Date of Award

Fall 2019

Document Type

Open Access Dissertation

Department

Educational Leadership and Policies

First Advisor

Spencer Platt

Abstract

The purpose of this study was to understand the journey to college completion for low-income Black females enrolled at the community college. Specifically, this phenomenological interview study sought to understand how low-income Black females define academic success and how the intersectionality of their racial/ethnic, gender, and social class identities promote or hinder their journey to college completion.

Data were gathered from interviews with 13 participants from three community colleges in South Carolina. A phenomenological design helped to answer three research questions: 1) How do low-income Black females in the community college describe and make sense of their journey to college completion? 2) How does the intersection of race/ethnicity, gender, and socioeconomic status affect completion for low-income Black females at the community college? 3) How do low-income Black females in the community college define academic success? The findings from this study can guide discussions about how to best serve Black females in the community college.

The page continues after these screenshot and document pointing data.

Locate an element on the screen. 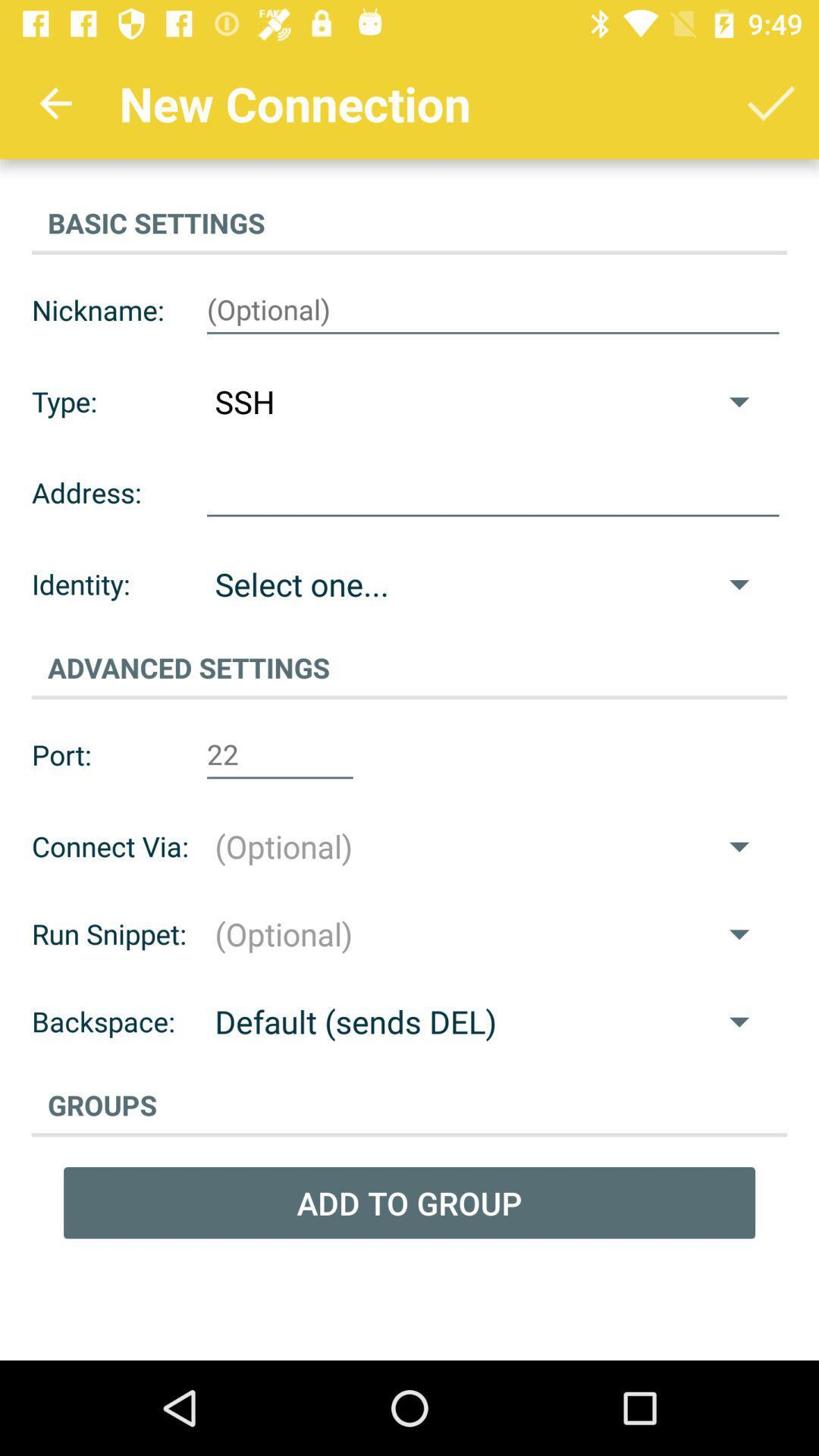 The height and width of the screenshot is (1456, 819). optional nickname is located at coordinates (493, 309).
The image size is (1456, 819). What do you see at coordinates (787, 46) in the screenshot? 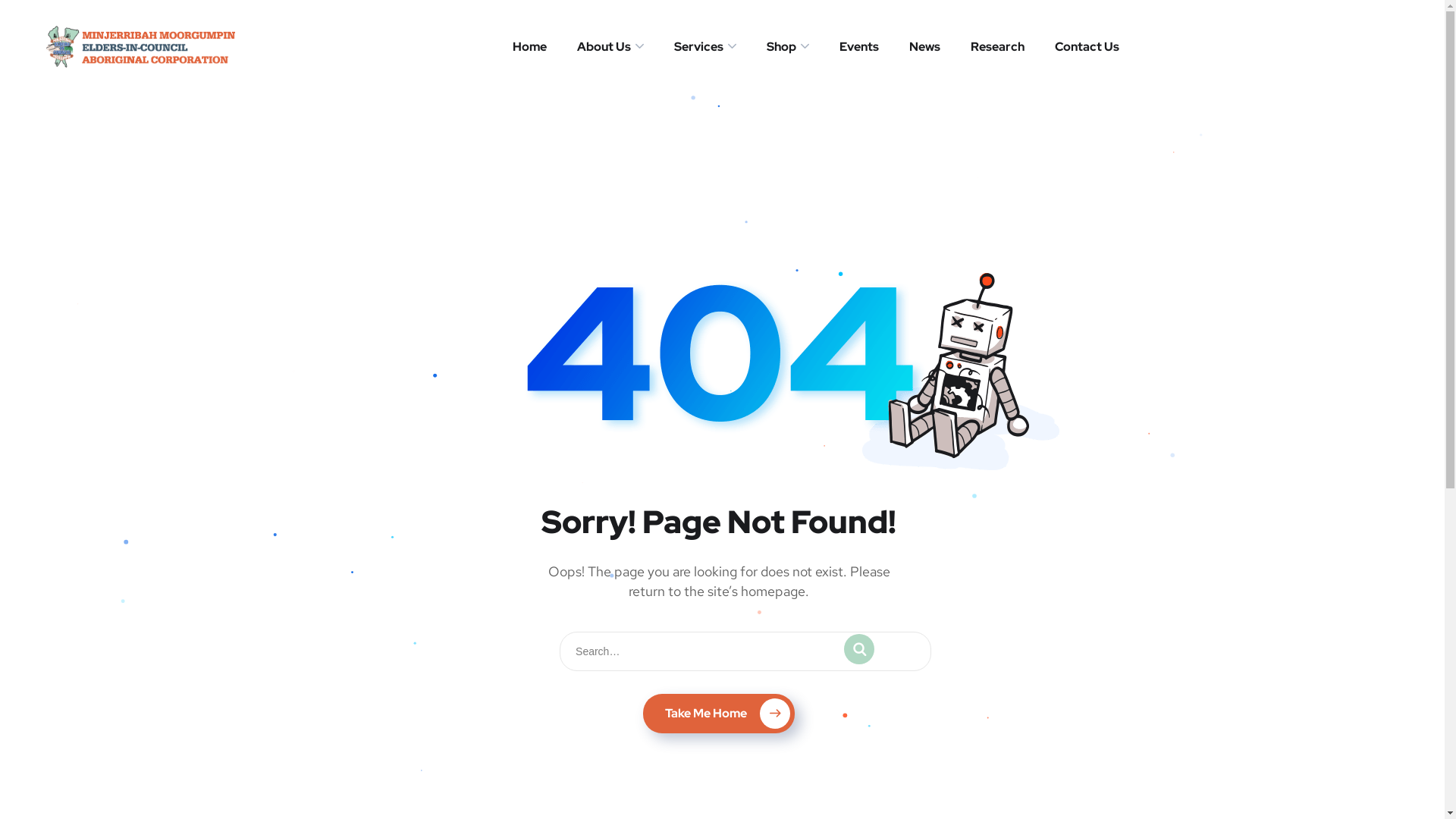
I see `'Shop'` at bounding box center [787, 46].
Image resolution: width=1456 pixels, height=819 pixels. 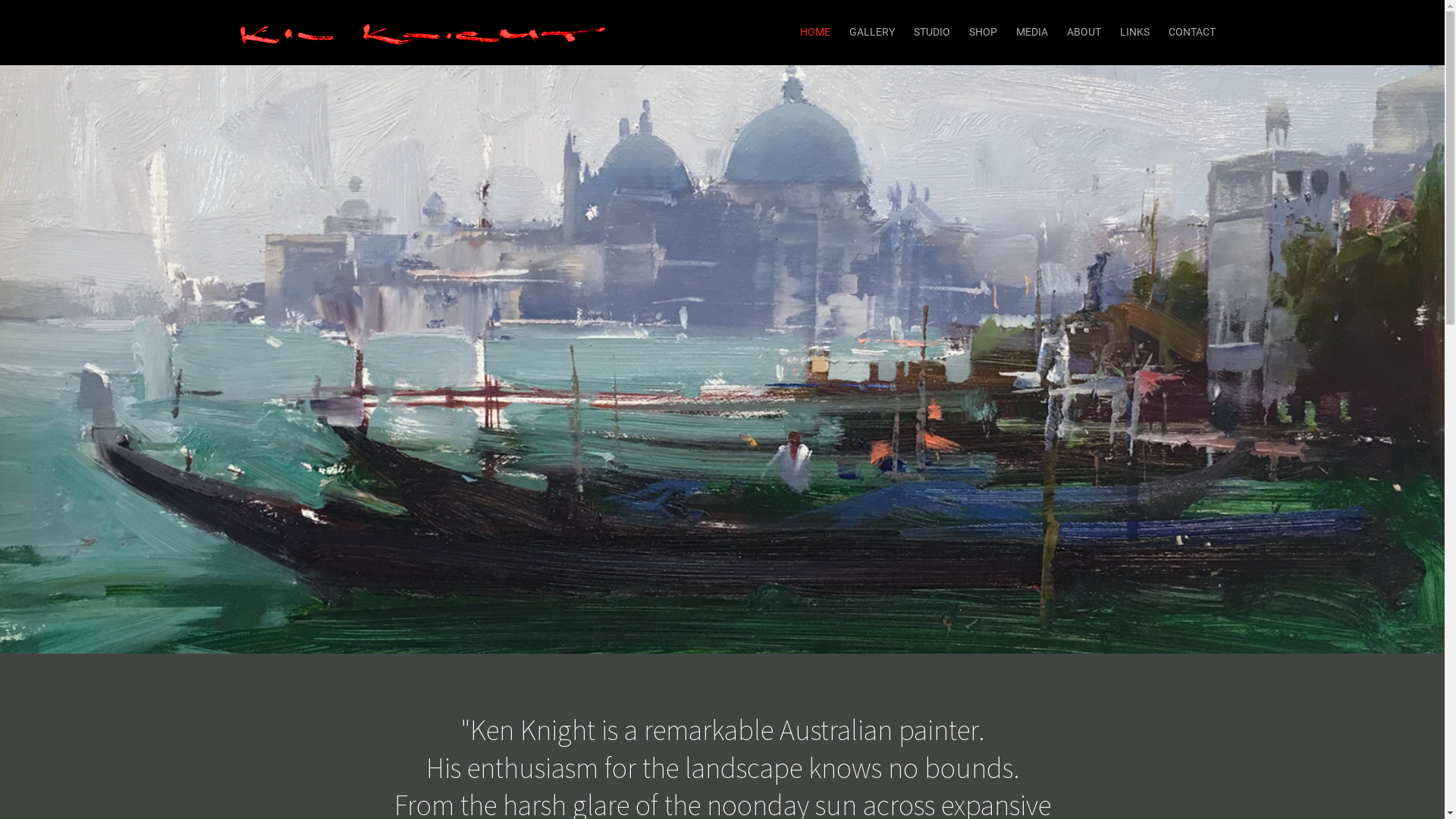 What do you see at coordinates (983, 32) in the screenshot?
I see `'SHOP'` at bounding box center [983, 32].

A thematic analysis of the interview data revealed four themes. The first theme, Ambition, describes the strength and determination that participants possessed and relied on to guide them to completion. The second theme, Support, gives insight into the various support systems that helped participants in their journey to completion. The third theme, Balance, details the ways that participants managed school and other life responsibilities. The fourth theme, Campus Experience, describes the participant experiences at the community college, including the campus environment and culture. Findings from this study are significant for community colleges looking to improve completion rates of Black females and better understand their experiences as they progress towards completion.